4045 Background: Patients with node positive colorectal cancer (CRC) have a grave prognosis. Current AJCC staging distinguishes between those with 1–3 positive lymph nodes (N1) and those with 4 or more (N2). We sought to determine whether the ratio of positive to total nodes examined (LNR) was a more powerful predictor of outcome than N staging. Methods: 2,636 patients diagnosed between January 1, 1994 to December 31, 2003 with stage III CRC from Region 5 of the California Cancer Registry were analyzed.

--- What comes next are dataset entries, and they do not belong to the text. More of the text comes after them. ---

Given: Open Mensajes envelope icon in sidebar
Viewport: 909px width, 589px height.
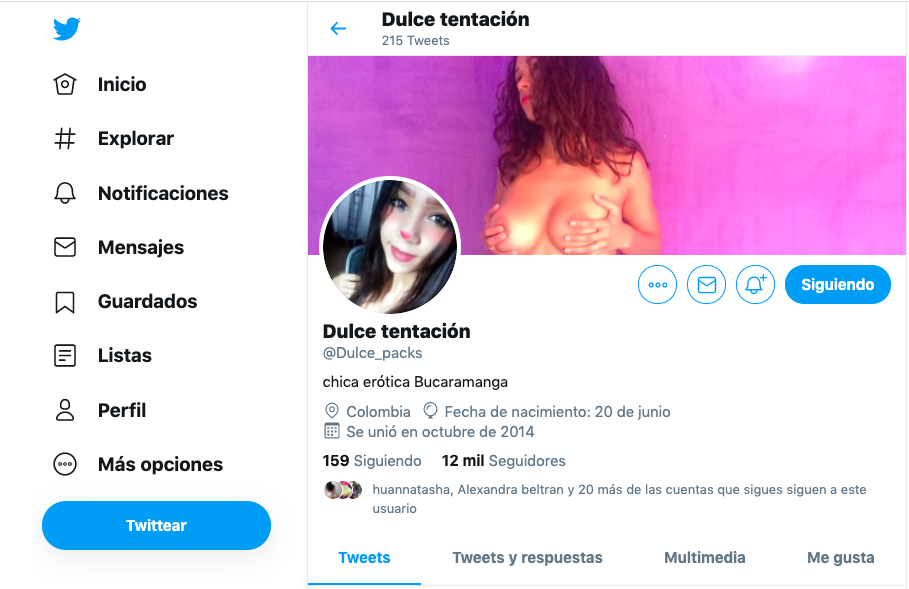Looking at the screenshot, I should click(x=65, y=247).
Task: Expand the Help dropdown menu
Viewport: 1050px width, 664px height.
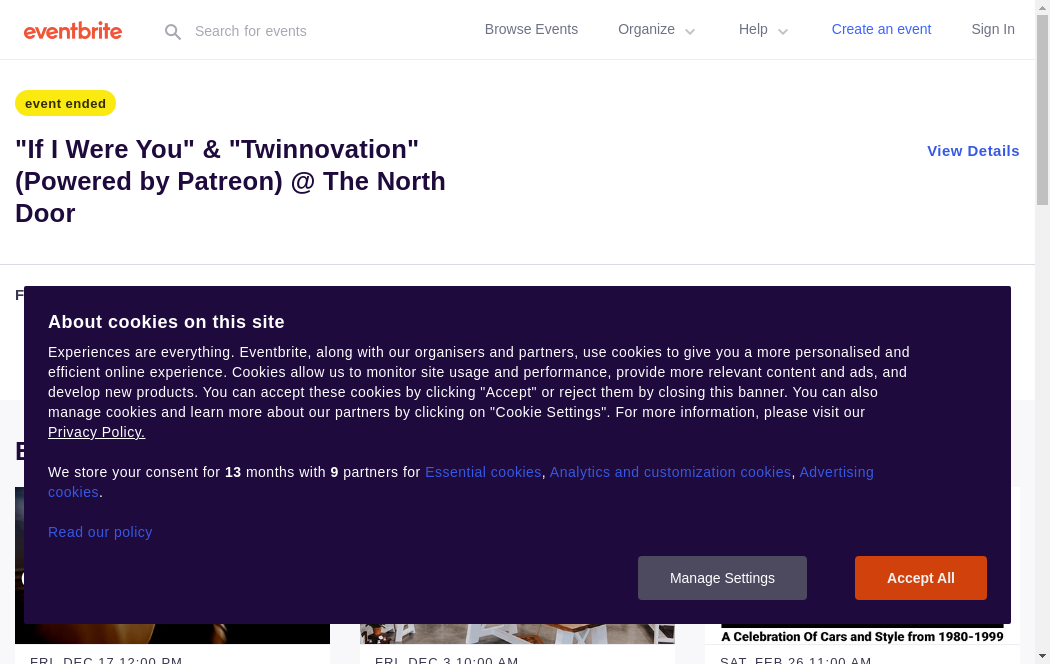Action: point(753,29)
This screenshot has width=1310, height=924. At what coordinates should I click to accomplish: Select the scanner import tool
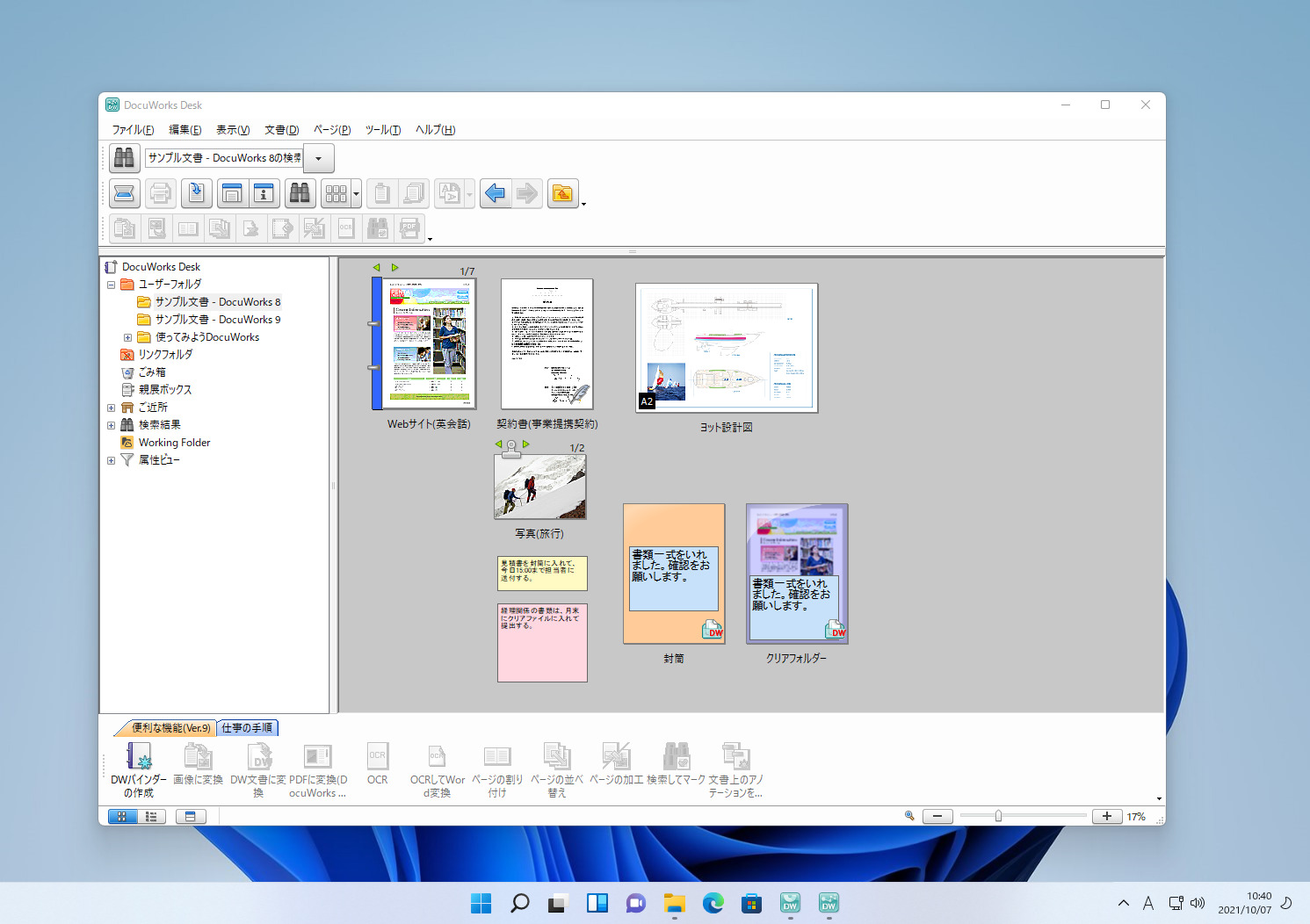[x=124, y=193]
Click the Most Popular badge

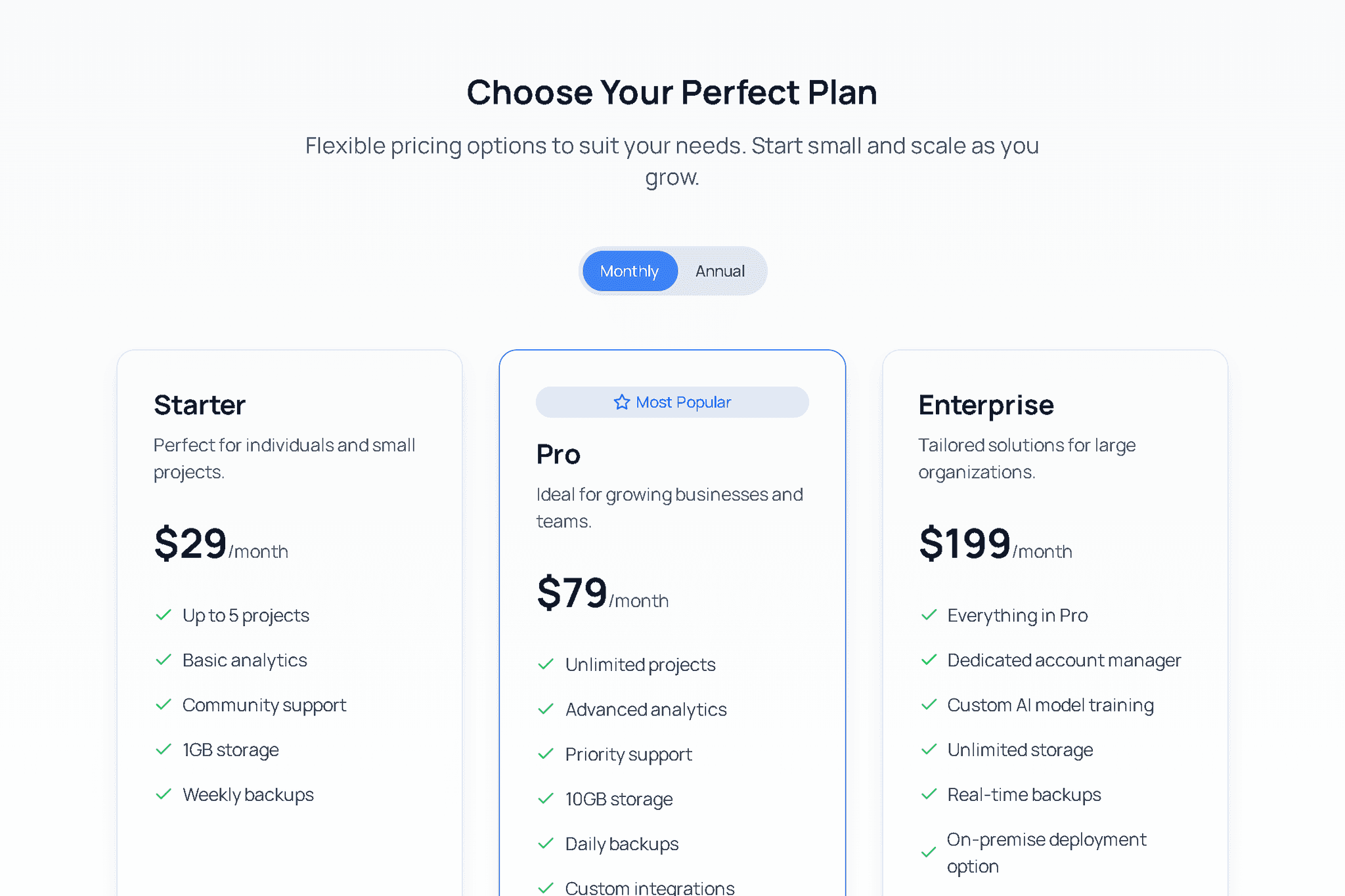click(x=672, y=402)
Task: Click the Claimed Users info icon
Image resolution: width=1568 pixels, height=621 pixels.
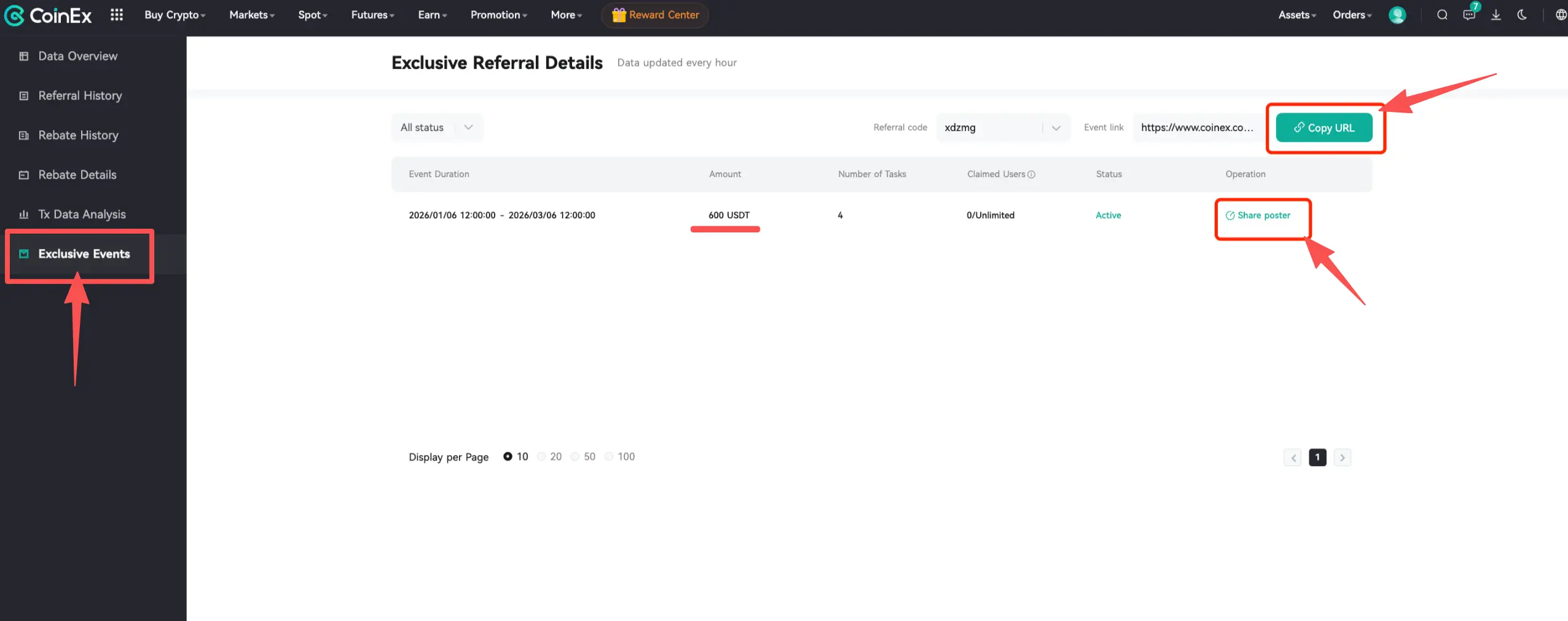Action: (1032, 175)
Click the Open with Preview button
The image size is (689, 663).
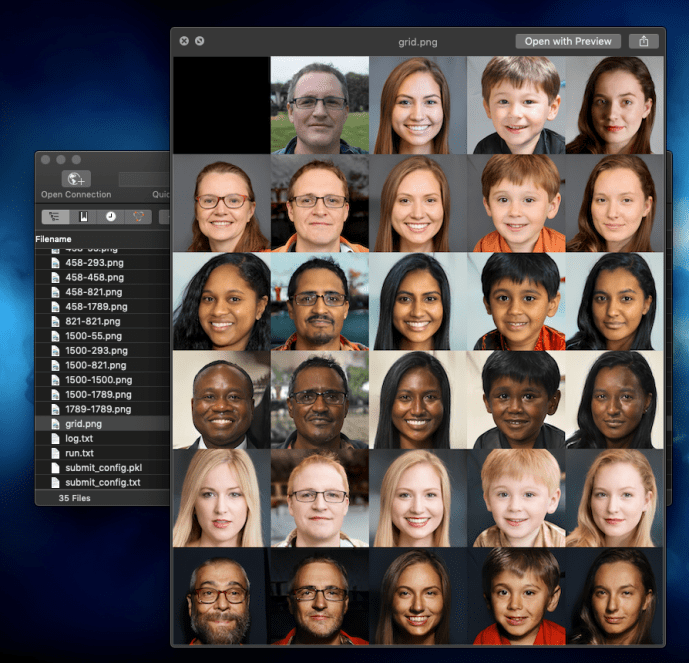pyautogui.click(x=568, y=41)
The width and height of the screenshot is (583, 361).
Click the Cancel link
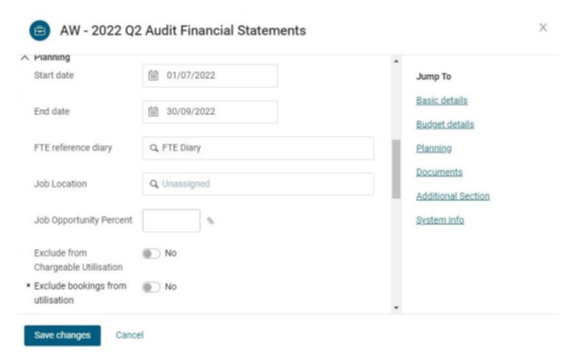pyautogui.click(x=129, y=335)
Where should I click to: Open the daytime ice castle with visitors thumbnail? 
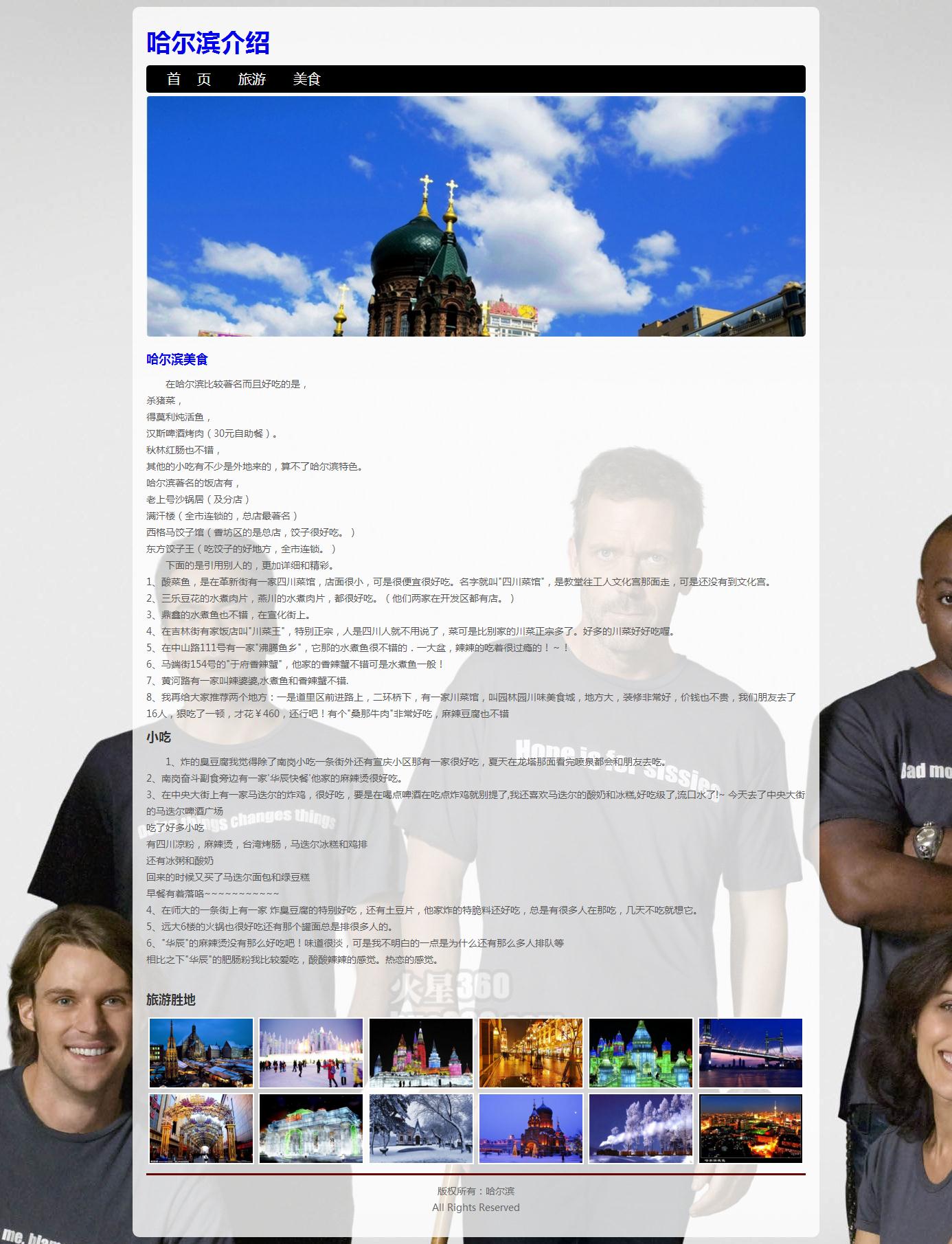(x=311, y=1052)
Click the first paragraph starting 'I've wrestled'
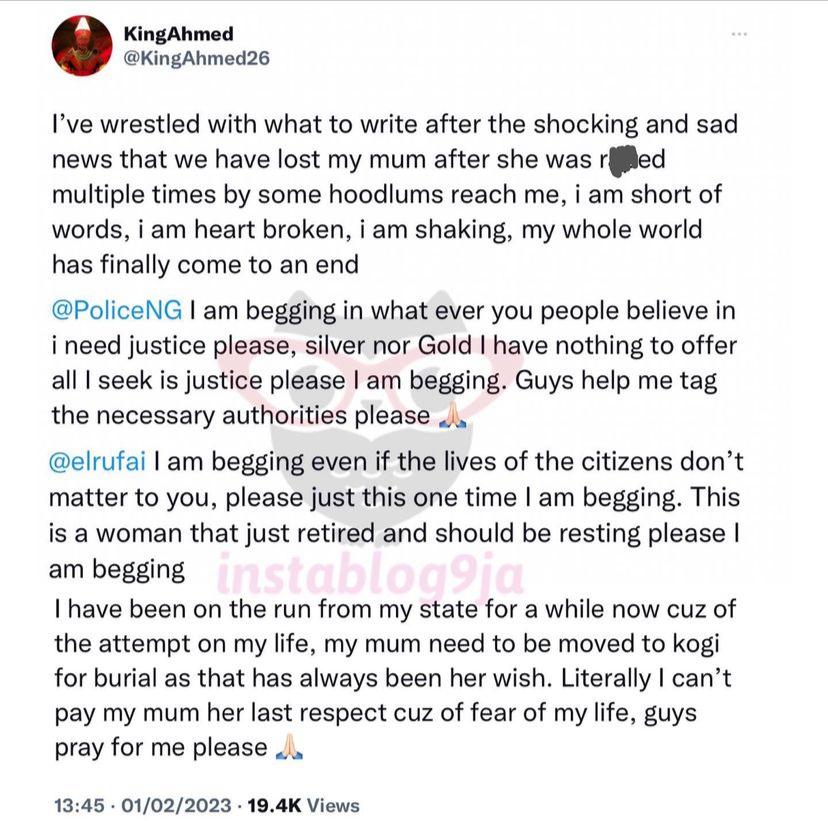Viewport: 828px width, 821px height. 395,194
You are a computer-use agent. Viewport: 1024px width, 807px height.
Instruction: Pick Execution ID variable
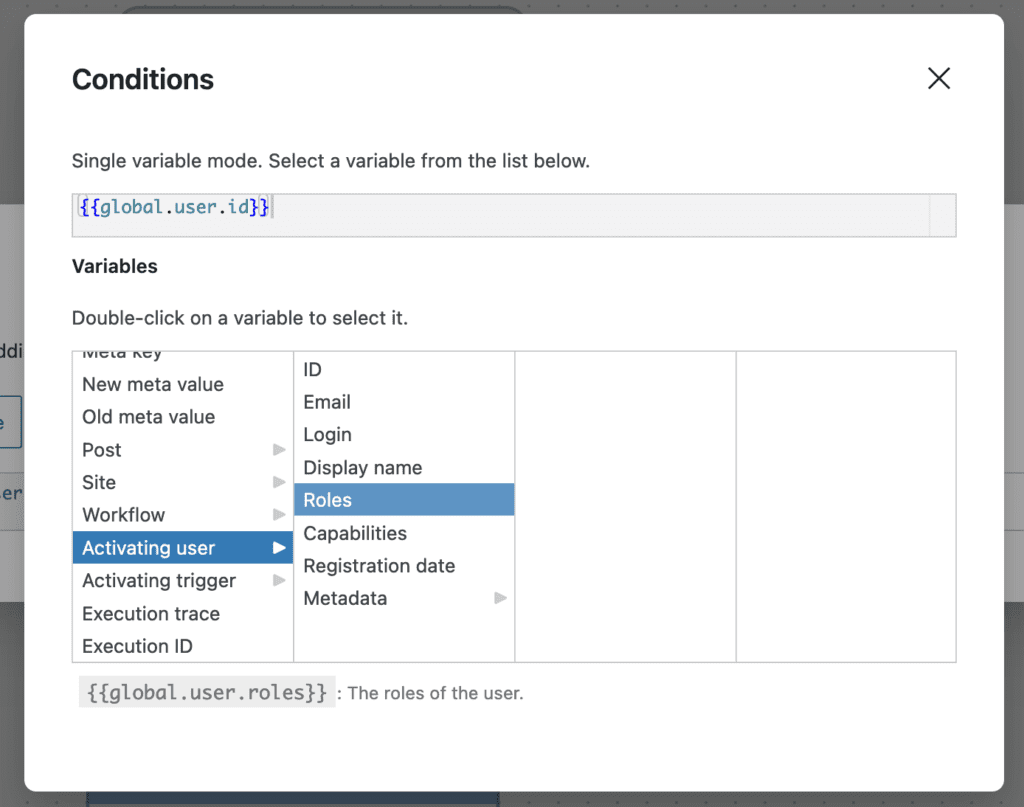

LNR was stratified into quintiles of <0.19, 0.2–0.39, 0.4–0.59, 0.6–0.70 or 0.8–1.0. The major endpoint was actuarial 5-year disease specific survival (DSS). Significant differences in DSS between groups were determined by the log-rank test. A multivariate Cox proportional hazard regression was performed for all patients to determine whether N stage, LNR, number of lymph nodes examined, or number of positive lymph nodes were independent prognostic factors. Results: The median age was 71 with women making up 49.9% of the patients. 65% of the patients (n=1,717) had N1 disease; and 35% had N2 disease (n=919). 5 year DSS among N1 and N2 disease was 65% and 47%, respectively (p<0.0001). Within the N1 group, increasing LNR quintiles had worsening 5 year DSS of 71%, 63%, 59%, 52% and 50% (p<0.0001). Similarly for the N2 group, 5 year DSS worsened with increasing LNR quintiles: 74%, 53%, 52%, 43%, and 31% (p<0.0001). Absolute difference in DSS between the highest and lowest quintiles for N1 was 21%; and N2, 43%. Multivariate analysis revealed that the number of nodes examined (p=0.0116), number of positive lymph nodes (p=0.0002), N stage (p=0.0139) and LNR (p=0.017) were all predictors of DSS. Quintiles 4 (RR=1.39, 95% CI=1.0087–1.9253) and 5 (RR=1.72, 95% CI=1.2406–2.4004) were more powerful predictors of DSS than N stage (RR=1.2613, 95% CI=1.0478–1.5184) or number of positive lymph nodes (RR=1.0457, 95% CI=1.0223–1.0698). Conclusions: LNR along with number of lymph nodes examined and number of positive lymph nodes is a predictor of DSS in stage III patients. Furthermore, a LNR ≥ 0.6 (quintiles 4 and 5) is a stronger prognosticator than N stage or number of positive lymph nodes. No significant financial relationships to disclose.